■ **GIVEN EXERCISE**
Update the items starting with the line that contains "Image resolution: width=800" and going on through the line that contains "pos(1411,82)". Write out only those lines, with "Refresh" replaced by "Reload" and everything else left unchanged.

■ **DATA ROWS**
━━━━━━━━

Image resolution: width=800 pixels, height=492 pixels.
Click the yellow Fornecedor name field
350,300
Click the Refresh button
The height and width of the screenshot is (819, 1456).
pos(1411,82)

━━━━━━━━

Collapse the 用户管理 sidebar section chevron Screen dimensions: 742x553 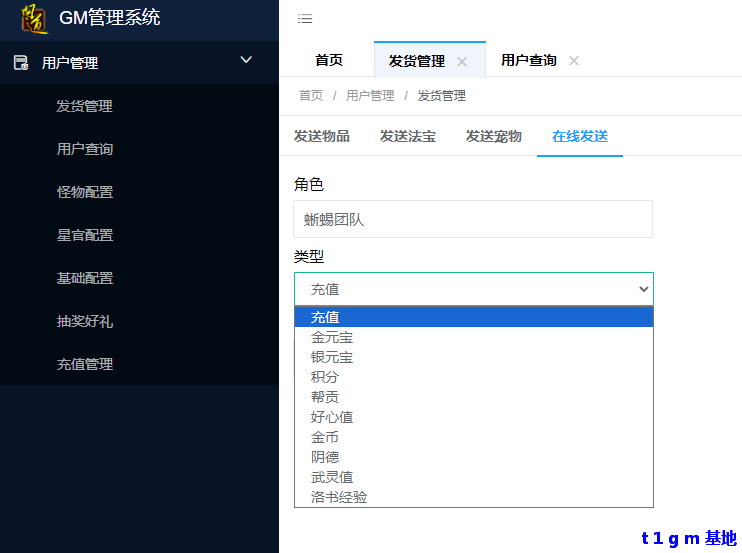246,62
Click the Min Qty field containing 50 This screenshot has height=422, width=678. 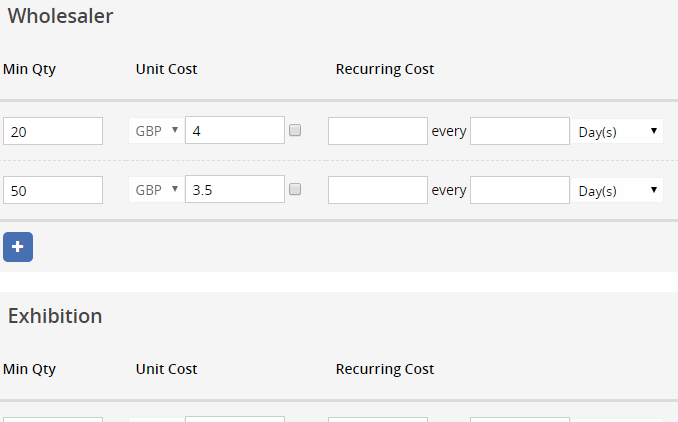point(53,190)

━━━━━━━━

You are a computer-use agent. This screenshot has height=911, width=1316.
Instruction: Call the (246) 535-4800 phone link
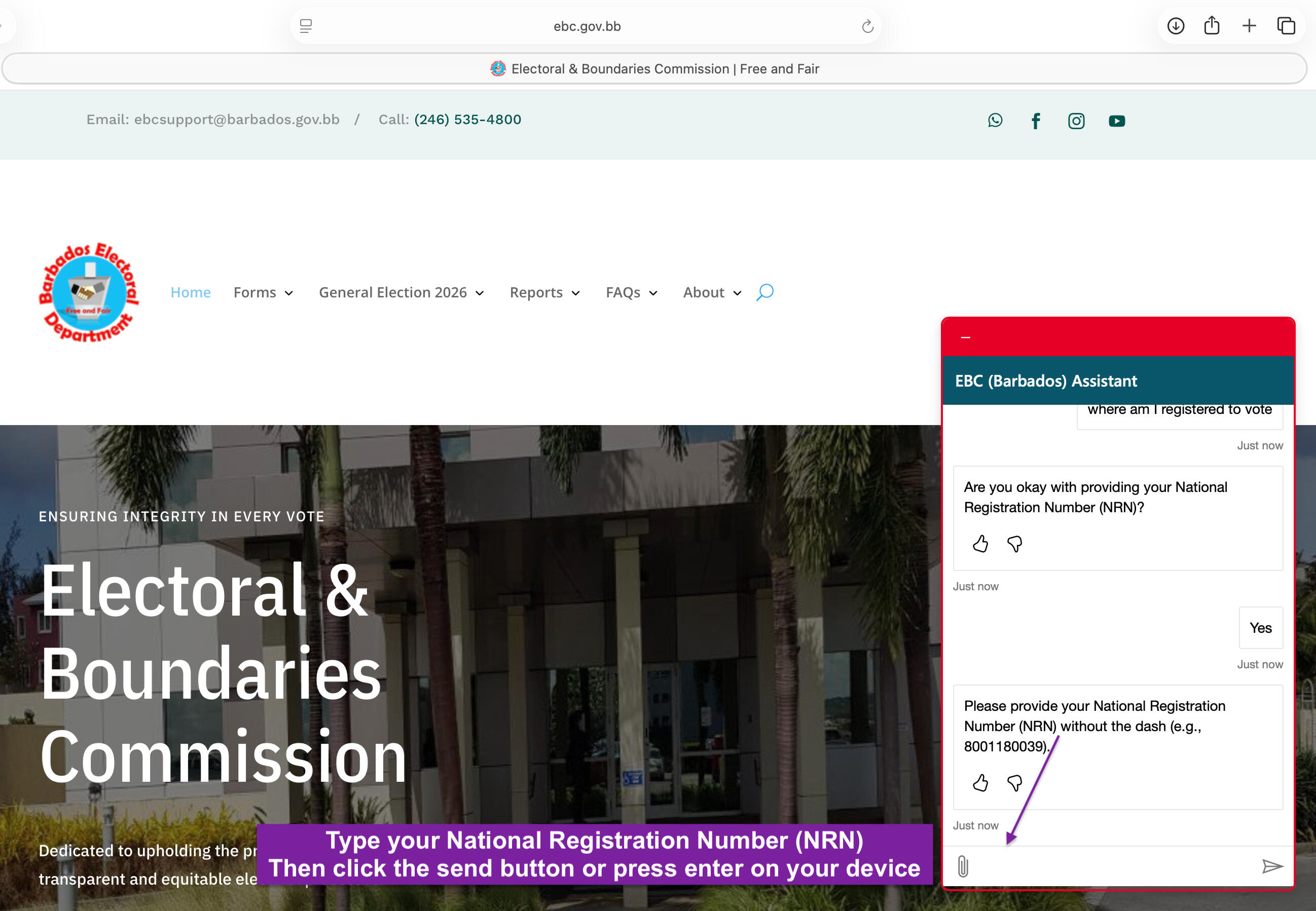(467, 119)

━━━━━━━━

■ **REPLY TO THE EXERCISE**
Image resolution: width=800 pixels, height=492 pixels.
Click the yellow Fornecedor name field
350,300
Click the Reload button
The height and width of the screenshot is (819, 1456).
pos(1411,82)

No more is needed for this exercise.